• **What needs to be done**
Check each line of the listing for the string "computer". Copy those where it appears.
****************************************
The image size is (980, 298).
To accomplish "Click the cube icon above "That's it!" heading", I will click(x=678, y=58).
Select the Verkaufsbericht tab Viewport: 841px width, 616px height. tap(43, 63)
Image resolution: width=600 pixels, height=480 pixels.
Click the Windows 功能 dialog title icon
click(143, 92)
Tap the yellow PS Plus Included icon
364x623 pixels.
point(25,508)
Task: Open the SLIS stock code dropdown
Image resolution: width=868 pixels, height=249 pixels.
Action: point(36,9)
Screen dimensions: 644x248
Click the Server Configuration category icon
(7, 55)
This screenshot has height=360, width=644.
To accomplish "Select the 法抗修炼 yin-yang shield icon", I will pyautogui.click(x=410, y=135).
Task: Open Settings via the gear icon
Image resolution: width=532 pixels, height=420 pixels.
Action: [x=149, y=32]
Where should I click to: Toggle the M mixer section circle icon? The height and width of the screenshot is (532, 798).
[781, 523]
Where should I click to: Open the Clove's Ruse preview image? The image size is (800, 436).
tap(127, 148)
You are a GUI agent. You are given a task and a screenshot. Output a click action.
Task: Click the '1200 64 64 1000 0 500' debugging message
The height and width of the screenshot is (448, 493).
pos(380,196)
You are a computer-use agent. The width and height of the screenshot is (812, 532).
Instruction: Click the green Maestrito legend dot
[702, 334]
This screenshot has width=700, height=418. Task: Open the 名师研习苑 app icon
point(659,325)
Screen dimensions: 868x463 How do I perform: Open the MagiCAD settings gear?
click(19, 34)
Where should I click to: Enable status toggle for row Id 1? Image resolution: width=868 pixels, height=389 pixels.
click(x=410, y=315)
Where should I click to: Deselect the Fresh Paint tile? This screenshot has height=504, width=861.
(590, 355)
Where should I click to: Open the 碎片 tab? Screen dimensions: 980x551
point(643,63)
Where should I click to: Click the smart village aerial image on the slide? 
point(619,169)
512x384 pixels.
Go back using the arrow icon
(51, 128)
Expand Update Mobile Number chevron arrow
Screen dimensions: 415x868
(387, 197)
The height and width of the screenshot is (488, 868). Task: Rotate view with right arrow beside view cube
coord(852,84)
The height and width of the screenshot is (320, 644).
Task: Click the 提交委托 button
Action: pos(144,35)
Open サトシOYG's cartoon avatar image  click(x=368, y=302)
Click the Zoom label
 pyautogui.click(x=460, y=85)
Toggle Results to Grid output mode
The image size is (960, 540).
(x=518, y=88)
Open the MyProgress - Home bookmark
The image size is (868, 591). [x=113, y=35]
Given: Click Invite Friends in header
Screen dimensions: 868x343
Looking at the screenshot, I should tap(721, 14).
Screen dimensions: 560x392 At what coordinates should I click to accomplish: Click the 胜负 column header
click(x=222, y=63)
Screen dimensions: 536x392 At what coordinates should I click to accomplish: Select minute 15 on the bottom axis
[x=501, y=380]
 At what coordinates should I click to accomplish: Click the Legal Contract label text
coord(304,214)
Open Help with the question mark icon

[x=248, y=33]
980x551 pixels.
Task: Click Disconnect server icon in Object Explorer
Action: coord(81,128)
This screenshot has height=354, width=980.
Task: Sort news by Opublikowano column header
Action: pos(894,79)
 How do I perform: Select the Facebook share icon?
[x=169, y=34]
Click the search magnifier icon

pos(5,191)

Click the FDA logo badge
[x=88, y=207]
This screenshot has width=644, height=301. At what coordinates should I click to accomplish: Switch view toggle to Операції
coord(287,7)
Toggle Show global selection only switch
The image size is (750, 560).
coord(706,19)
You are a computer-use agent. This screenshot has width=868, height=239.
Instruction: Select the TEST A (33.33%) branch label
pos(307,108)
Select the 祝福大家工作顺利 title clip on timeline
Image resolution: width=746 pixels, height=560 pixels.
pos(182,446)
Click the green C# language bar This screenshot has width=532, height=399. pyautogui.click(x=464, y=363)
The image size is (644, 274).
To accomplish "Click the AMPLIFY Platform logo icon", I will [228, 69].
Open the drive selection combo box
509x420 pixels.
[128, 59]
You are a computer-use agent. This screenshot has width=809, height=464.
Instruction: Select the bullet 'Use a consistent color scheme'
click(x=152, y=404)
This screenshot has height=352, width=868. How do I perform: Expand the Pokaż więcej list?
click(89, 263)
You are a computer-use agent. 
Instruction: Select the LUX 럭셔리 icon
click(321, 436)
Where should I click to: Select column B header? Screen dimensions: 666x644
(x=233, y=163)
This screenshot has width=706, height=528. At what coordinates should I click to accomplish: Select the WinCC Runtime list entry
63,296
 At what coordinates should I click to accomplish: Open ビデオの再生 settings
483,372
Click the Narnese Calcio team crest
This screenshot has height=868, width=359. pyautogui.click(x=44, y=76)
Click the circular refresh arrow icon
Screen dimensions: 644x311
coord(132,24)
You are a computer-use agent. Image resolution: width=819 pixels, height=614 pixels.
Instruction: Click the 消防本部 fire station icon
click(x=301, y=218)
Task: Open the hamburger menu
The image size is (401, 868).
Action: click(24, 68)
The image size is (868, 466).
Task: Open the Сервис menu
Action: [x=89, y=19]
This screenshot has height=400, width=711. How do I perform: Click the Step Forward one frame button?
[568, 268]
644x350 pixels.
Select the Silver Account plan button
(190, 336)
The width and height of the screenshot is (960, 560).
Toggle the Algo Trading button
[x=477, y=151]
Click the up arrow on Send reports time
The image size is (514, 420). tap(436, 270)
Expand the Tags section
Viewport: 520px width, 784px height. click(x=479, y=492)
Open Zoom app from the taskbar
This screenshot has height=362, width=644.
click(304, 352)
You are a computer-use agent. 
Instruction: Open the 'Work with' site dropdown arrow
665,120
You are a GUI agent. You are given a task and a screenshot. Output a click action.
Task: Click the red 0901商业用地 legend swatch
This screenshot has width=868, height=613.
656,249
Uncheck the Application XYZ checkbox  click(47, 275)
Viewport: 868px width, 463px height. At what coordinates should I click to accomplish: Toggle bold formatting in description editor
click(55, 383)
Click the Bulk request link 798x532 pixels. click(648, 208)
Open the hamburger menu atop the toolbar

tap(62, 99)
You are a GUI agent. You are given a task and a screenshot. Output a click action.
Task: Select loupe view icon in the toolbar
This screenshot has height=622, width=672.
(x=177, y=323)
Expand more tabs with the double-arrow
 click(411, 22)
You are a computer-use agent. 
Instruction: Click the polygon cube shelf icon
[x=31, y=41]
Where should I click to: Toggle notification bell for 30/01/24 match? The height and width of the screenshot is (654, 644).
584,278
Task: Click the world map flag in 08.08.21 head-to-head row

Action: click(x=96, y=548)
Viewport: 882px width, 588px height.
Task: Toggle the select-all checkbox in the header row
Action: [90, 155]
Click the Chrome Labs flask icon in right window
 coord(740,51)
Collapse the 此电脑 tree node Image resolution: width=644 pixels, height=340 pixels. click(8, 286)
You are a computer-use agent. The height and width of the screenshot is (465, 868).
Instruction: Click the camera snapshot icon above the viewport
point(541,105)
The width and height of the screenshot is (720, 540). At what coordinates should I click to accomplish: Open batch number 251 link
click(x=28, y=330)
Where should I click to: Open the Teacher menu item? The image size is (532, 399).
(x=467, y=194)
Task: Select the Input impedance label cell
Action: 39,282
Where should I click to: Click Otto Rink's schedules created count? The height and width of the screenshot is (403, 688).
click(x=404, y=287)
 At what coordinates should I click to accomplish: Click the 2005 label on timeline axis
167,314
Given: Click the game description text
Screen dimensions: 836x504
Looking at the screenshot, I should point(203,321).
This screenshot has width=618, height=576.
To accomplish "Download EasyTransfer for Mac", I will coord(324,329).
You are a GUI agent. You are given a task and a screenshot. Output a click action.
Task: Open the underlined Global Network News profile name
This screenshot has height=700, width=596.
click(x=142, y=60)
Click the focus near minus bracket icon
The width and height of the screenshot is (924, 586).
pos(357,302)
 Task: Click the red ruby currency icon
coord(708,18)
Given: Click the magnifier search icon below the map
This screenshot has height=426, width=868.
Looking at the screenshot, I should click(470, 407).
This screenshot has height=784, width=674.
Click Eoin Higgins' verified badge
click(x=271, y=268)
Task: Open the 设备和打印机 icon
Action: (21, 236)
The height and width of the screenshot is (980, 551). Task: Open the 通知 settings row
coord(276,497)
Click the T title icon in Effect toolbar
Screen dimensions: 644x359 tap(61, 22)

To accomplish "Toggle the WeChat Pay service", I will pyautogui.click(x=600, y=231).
****************************************
• **Answer space**
You are a computer-use agent. The width and height of the screenshot is (812, 532).
You are a computer-use agent. This screenshot has width=868, height=239.
You are a computer-use agent. This screenshot has width=809, height=464.
You are a computer-use agent. 
You are a computer-use agent. Image resolution: width=819 pixels, height=614 pixels.
You are a computer-use agent. 
You are a computer-use agent. 
You are a computer-use agent. The height and width of the screenshot is (465, 868).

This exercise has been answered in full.